(EXTRAIT À LIRE)
──────
Avant même que cette commission ne rende ses conclusions, une agence publicitaire fit la promotion du «canal transhelvétique». Le tronçon de l’Aar entre le lac de Bienne et jusqu’à son embouchure dans le Rhin devait être divisée en 14 étapes qu’il faudrait aménager pour permettre le transport par voie fluviale. Cette action était commanditée par la Transhelvetica SA. Les activités des partisans d’un transport de marchandises à travers toute la Suisse conduisirent à la fondation de l’«interkantonalen Abeitsgemeinschaft zum Schutze der Aare» (ASA, groupe de travail intercantonal pour la protection de l’Aar) qui visait précisément à empêcher ce projet et d’autres du même type.

L’association suisse pour l’aménagement des eaux eut beau déclarer peu après que l’aménagement de l’Aar était impossible à réaliser, l’option du «canal du Rhône au Rhin» resta sur l’agenda politique. L’ASA était soutenue par le Rheinaubund et la société des amis du lac de Bienne. En 1970, 33 associations fondèrent Aqua viva, la communauté nationale d’action pour la protection des cours d’eau et des lacs. Le Conseil Fédéral restait ambivalent. Il se montra incapable de prendre une décision concernant le maintien de la navigabilité des fleuves pour permettre le transport de marchandises. Jusqu’à aujourd’hui il n’existe aucune loi réglementant la navigation fluviale, seulement un décret datant de 1993 qui n’évoque pas le canal transhelvétique. Mais en 2006, les parlementaires du canton de Vaud libérèrent les terres initialement prévues pour le canal transhelvétique.
──────
(Entrées du jeu de données)
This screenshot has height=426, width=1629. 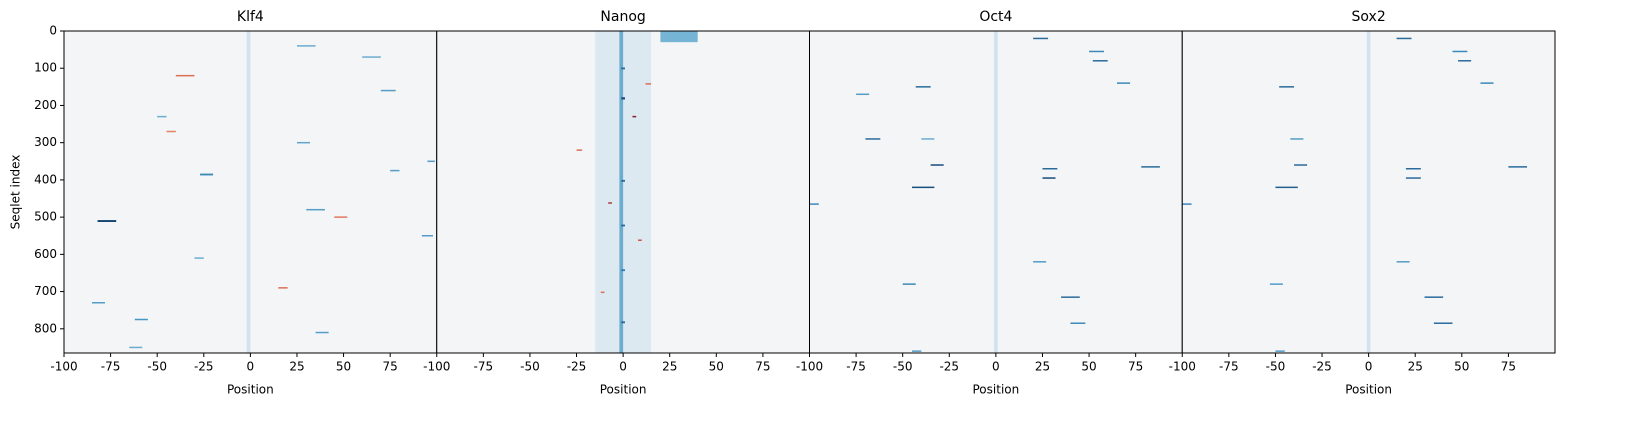 What do you see at coordinates (46, 179) in the screenshot?
I see `y-tick-label: 400` at bounding box center [46, 179].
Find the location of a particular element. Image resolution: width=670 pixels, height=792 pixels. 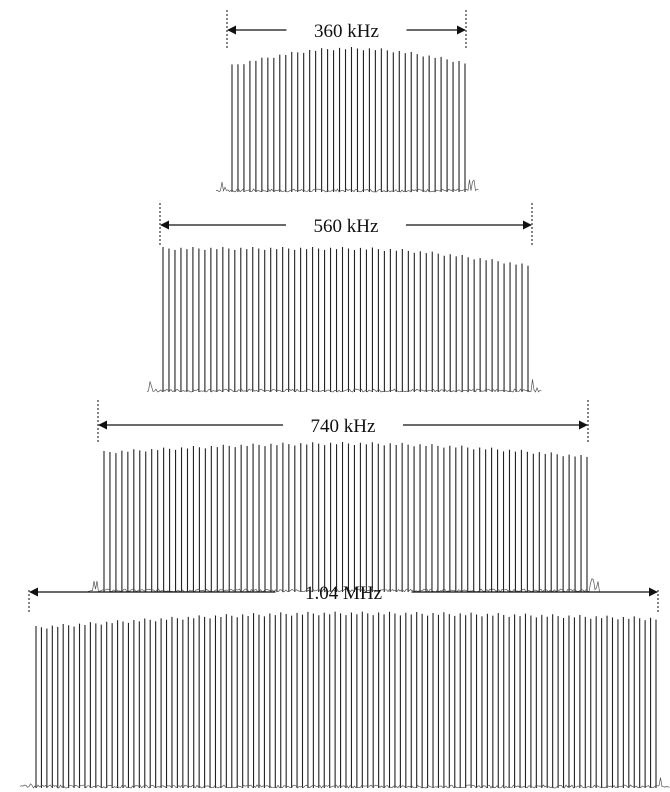

spectrum-panel-360khz: 360 kHz is located at coordinates (347, 102).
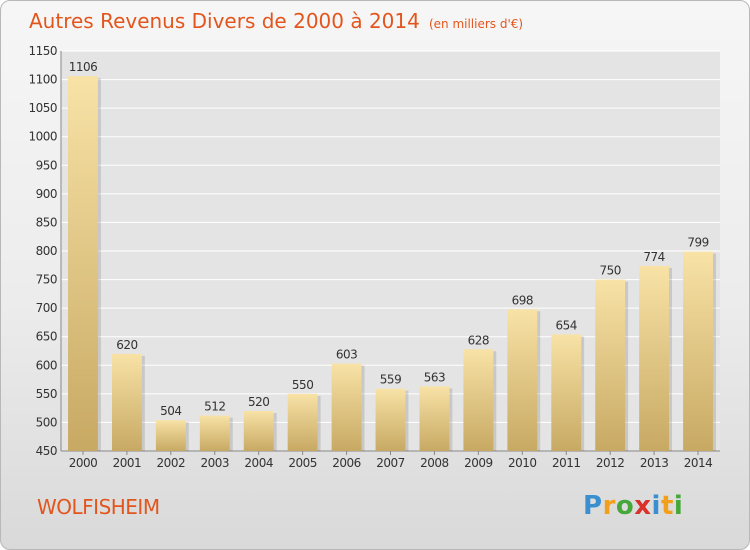  I want to click on chart-title-text: Autres Revenus Divers de 2000 à 2014, so click(224, 21).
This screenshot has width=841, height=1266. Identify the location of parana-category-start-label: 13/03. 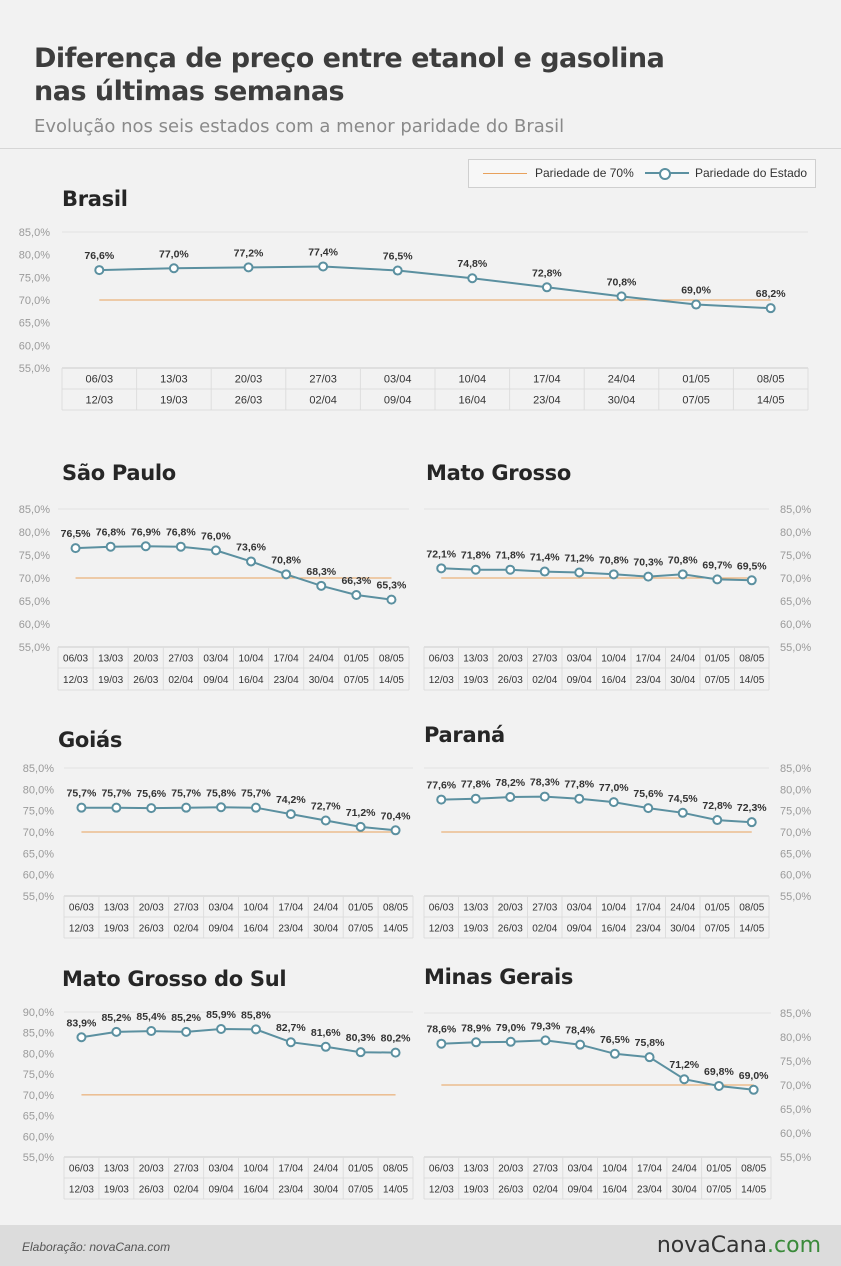
(476, 908).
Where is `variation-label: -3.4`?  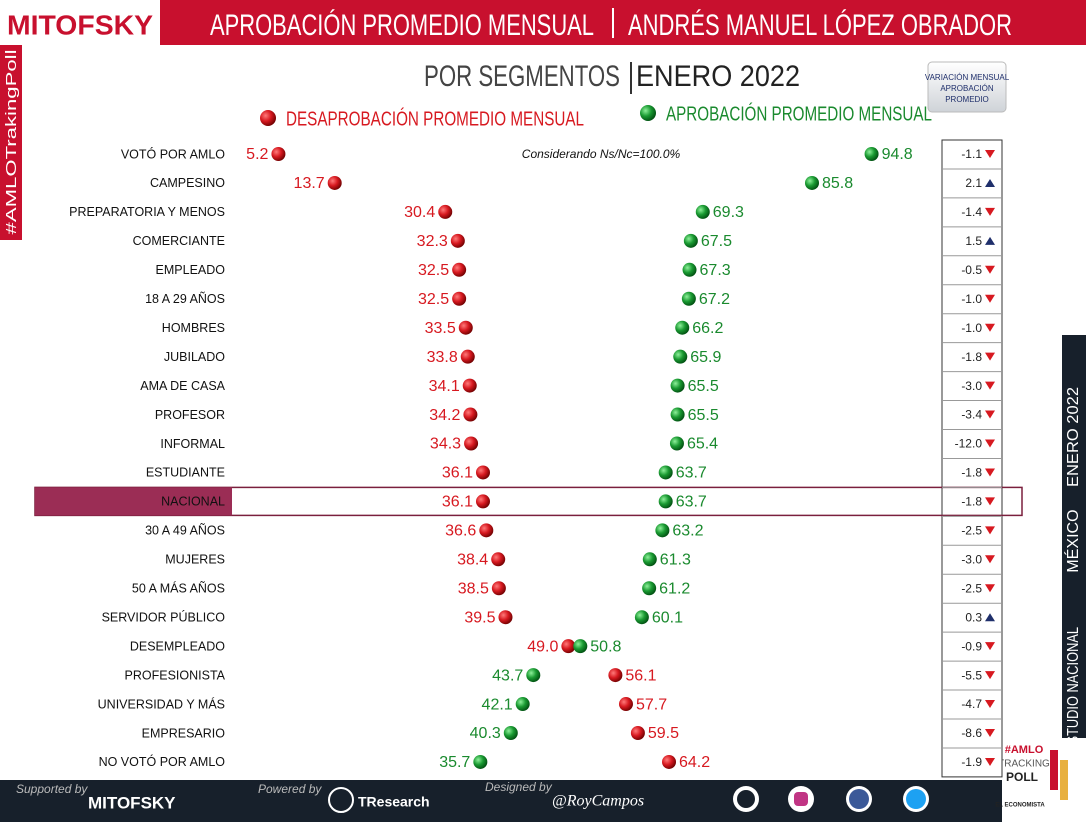 variation-label: -3.4 is located at coordinates (972, 415).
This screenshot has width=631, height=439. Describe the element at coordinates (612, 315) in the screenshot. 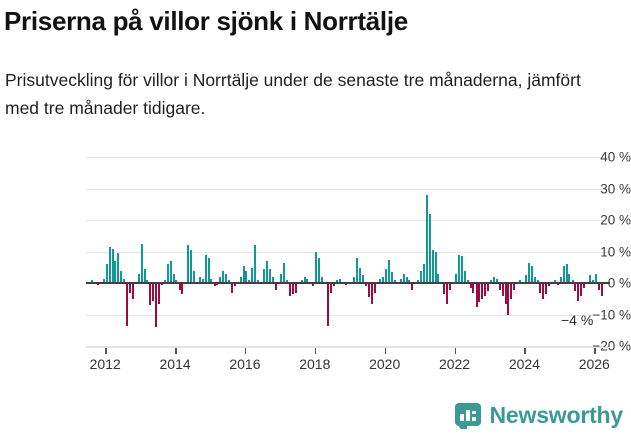

I see `y-axis-tick-label: −10 %` at that location.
──────
Pourriez-vous prolonger l'extrait sur le projet de canal transhelvétique en reprenant juste après sa dernière phrase ? Les entrées n'ont aucune utilité pour ce travail.

(RÉPONSE À L'EXERCICE)
Incontestablement, les habitants du Seeland sont aujourd’hui heureux que ce projet monstrueux n’ait pas vu le jour. Le paysage en aurait été modifié d’une façon qu’il est difficile d'imaginer aujourd’hui. Selon les craintes des opposants, l’Aar n’aurait plus été qu’un chenal dégradé et la construction d’écluses gigantesques aurait été nécessaire pour permettre aux innombrables cargos de surmonter les différences de niveaux. La transformation des rives de l’Aar et des lacs en un paysage industriel aurait été difficile à freiner. Il faut cependant mentionner ici que depuis cette époque, le transport de marchandises a explosé en Suisse. Il se fait par route, ce qui a aussi modifié profondément certains paysages helvétiques, et causé des dégâts irrémédiables à l’environnement.